Quality Care Stockholders Approve $2B Welltower Deal

During the go-shop period Quality Care received a competing offer but the board never changed its recommendation to accept the Welltower offer.

An HCR MancorCare facility. Photo by HCR ManorCare

BETHESDA, MD–Quality Care Properties stockholders approved the $1.95 billion acquisition of the company by Welltower at a special meeting of stockholders held this morning. When the deal closes, Quality Care stockholders will receive $20.75 in cash for each share of Quality Care common stock.

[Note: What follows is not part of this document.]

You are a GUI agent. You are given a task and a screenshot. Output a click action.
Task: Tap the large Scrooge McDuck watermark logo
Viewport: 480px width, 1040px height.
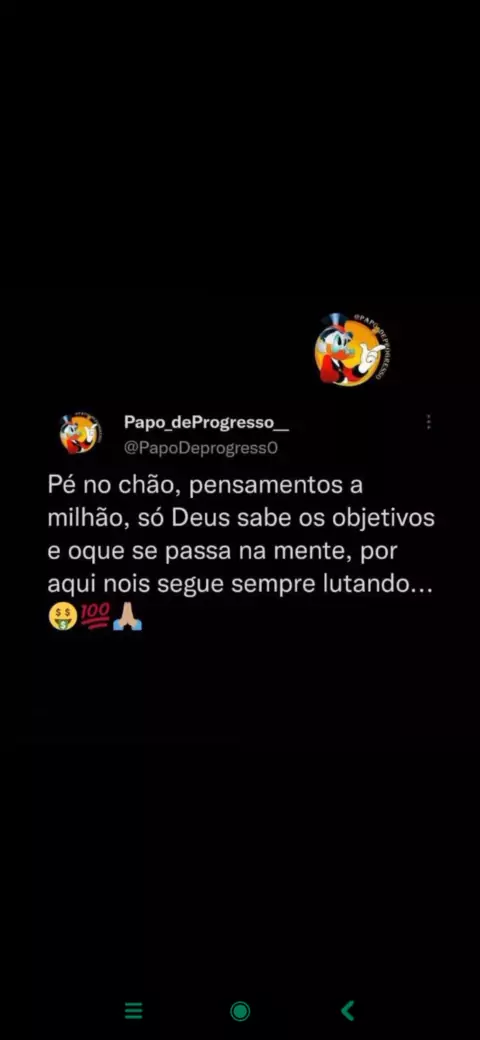[x=351, y=348]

Last month Quality Care announced it had received a counter proposal during the go-shop period that the board determined could lead to a superior offer. However as the board made clear at the time it hadn’t determined whether that proposal was in fact a superior offer and it did not changed its recommendation that Quality Care stockholders vote to approve the merger with Welltower.

The Welltower proposal is a complicated one, having to take into account Quality Care’s troubled skilled nursing tenant HCR ManorCare which is currently in Chapter 11 bankruptcy.

As part of the deal, Quality Care negotiated a separate agreement with ProMedica Health System in which ProMedica will acquire HCR ManorCare when it completes its Chapter 11 bankruptcy. ProMedica will also acquire Quality Care’s other major tenant, Arden Courts, the nation’s second largest provider of post-acute services and long-term care.

The two deals are expected to close concurrently, with Welltower forming an 80/20 joint venture with ProMedica to facilitate the transactions and to hold the HCR ManorCare and Arden Courts real estate.

The total deal value, including all these moving parts, comes to $3.117 billion.